This message was posted by a user wishing to remain anonymous

Hi everyone,

I'm hoping that the RegEx community can help settle a debate that we are having within our company regarding scaled-up commercial batches.

We are planning on submitting an ANDA for a generic parenteral product that is manufactured aseptically.  We plan to submit exhibit batches at 30 L and propose 100 L batch sizes for the commercial batches within the ANDA.

One viewpoint has referenced the FDA "Changes to an Approved NDA or ANDA guidance", section VII.B.2 where it states "Changes to aseptic processing methods, including scale, that extend the total processing, including bulk storage time, by more than 50 percent beyond the
validated limits in the approved application" [italics added for emphasis].  This is interpreted to mean that an addititional PAS filing would be required in order to scale up to the 100 L batch size, since the ANDA will only have validation data (media fill) on the 30 L batch size.
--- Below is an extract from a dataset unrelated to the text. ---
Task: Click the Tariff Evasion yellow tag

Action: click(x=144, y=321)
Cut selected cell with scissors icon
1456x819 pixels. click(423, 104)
The other viewpoint is that if FDA approves the ANDA, the 100 L batch size may be used commercially once that batch size/process has been validated. The 100 L batch size is considered to be approved by FDA and by extension, the validation data for that particular commercial batch size that is generated post-approval but prior to launch is a part of the "approved" application, even though FDA has not reviewed that data as a part of the ANDA (as with any scale up, even for non-aseptic processes).

Which interpretation is correct?  If the 100 L batch size is included and approved as a part of the ANDA, would a subsequent PAS be required to be filed and approved before we can implement the scaled up batch size or can we simply validate the 100 L batch size and launch after the ANDA has been approved?

Thanks in advance for helping to settle the issue!